Collection entries
* * * *

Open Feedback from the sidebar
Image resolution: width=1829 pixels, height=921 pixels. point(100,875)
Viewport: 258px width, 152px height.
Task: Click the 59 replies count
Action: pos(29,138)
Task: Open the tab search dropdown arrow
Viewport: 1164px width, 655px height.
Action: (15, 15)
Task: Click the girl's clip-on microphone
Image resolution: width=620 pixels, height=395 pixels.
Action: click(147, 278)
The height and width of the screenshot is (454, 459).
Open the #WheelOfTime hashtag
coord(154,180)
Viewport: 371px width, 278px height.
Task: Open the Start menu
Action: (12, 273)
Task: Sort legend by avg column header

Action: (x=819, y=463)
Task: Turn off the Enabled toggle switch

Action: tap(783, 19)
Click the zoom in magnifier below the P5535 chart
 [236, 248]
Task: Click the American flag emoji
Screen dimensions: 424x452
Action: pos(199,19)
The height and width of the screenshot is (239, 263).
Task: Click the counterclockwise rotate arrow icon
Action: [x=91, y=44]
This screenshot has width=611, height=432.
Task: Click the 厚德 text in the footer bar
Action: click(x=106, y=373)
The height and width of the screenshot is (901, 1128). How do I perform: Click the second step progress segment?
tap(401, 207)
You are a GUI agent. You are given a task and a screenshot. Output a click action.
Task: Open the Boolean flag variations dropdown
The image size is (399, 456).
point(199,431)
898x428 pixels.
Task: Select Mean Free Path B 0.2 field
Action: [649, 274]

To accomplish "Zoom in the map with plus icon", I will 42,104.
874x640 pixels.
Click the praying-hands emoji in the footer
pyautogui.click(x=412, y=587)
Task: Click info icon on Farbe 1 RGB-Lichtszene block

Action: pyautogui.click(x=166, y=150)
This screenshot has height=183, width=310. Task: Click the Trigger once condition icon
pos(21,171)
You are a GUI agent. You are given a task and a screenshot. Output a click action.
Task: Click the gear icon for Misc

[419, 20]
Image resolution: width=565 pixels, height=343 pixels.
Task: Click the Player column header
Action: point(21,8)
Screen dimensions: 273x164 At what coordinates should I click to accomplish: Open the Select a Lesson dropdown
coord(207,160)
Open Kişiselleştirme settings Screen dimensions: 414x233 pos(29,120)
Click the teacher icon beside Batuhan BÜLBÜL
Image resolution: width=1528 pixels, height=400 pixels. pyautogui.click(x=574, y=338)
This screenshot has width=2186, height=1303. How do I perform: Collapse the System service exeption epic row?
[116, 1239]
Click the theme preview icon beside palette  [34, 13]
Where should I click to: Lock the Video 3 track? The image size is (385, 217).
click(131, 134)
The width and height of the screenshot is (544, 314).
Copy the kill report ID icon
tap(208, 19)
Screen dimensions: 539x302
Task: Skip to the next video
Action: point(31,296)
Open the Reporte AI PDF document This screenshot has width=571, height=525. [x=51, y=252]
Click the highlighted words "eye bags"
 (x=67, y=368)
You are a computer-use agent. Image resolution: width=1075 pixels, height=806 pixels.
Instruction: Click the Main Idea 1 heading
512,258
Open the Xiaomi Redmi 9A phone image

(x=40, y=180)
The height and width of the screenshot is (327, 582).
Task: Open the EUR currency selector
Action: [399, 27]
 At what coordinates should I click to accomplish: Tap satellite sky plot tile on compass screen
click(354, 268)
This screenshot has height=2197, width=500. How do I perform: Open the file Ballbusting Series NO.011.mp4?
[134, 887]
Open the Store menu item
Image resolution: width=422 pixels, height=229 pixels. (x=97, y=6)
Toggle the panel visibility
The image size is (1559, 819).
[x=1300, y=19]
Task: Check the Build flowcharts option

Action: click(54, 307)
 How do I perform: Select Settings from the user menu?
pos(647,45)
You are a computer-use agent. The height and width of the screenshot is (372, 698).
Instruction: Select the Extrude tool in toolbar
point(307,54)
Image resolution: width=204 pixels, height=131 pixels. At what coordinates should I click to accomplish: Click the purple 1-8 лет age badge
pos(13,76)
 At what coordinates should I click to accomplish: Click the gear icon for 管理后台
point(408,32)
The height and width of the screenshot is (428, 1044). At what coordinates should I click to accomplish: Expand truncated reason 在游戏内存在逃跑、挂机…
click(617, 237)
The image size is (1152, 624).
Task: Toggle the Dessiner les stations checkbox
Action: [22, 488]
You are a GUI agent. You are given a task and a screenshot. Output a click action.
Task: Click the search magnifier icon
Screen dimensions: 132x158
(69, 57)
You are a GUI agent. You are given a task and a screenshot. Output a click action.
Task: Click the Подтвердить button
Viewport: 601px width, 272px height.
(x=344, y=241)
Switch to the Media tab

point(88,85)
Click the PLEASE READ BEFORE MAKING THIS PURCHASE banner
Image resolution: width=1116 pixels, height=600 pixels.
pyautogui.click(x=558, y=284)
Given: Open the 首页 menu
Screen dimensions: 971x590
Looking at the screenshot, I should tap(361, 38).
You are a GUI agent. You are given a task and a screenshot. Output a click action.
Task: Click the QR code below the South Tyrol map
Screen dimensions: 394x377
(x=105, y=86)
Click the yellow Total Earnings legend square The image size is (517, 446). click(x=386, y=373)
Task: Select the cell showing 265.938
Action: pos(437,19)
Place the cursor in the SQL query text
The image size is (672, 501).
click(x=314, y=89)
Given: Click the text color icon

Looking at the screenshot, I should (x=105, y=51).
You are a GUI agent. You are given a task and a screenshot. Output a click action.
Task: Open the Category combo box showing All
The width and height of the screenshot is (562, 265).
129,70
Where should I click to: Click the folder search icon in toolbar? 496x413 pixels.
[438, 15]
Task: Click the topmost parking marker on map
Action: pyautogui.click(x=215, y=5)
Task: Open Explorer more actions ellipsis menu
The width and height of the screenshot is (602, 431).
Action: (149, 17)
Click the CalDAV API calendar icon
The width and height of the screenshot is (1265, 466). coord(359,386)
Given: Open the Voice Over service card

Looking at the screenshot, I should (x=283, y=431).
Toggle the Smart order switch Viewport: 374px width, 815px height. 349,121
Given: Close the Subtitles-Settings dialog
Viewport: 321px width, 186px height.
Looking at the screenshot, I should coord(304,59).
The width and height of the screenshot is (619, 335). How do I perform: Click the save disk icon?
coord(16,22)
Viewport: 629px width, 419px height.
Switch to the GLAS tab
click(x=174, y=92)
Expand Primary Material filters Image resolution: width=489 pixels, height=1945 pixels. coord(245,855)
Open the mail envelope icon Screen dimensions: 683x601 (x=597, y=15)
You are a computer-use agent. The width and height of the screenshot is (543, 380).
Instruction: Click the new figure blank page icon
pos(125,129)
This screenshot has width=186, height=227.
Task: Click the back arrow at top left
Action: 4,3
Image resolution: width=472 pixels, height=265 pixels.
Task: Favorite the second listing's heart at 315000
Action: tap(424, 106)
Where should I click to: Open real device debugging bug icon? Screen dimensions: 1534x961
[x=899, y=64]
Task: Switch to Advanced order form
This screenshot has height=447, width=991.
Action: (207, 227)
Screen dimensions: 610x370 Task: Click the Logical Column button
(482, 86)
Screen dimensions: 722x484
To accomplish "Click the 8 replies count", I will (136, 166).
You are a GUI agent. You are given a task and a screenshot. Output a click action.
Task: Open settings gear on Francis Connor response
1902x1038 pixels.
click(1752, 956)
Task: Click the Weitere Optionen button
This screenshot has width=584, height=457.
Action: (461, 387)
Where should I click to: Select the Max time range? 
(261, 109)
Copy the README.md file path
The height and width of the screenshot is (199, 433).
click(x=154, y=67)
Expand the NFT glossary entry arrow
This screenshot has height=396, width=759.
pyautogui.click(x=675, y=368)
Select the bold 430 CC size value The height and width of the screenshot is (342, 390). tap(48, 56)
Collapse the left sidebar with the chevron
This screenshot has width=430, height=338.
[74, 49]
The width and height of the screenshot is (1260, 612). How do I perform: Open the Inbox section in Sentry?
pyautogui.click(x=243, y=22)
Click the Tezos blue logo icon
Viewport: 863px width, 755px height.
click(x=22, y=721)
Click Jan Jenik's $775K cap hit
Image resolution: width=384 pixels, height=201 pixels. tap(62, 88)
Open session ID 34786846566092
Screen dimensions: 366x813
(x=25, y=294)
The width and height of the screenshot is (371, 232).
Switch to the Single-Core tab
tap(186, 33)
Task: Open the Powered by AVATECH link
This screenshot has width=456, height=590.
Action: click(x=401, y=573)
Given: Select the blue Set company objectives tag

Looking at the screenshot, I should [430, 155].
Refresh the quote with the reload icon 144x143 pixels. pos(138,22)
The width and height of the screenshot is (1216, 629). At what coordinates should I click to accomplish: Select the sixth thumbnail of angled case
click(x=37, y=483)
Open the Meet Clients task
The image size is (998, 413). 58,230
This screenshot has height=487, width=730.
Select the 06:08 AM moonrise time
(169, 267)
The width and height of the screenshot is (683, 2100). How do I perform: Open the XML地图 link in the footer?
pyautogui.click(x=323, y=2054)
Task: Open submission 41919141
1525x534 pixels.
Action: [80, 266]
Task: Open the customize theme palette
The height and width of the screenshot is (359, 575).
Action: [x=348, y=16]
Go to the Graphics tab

* * * *

State how many lines in the records contain the word "resolution", counting only matches with the same case, and give only the number.

→ EXPECTED ANSWER: 11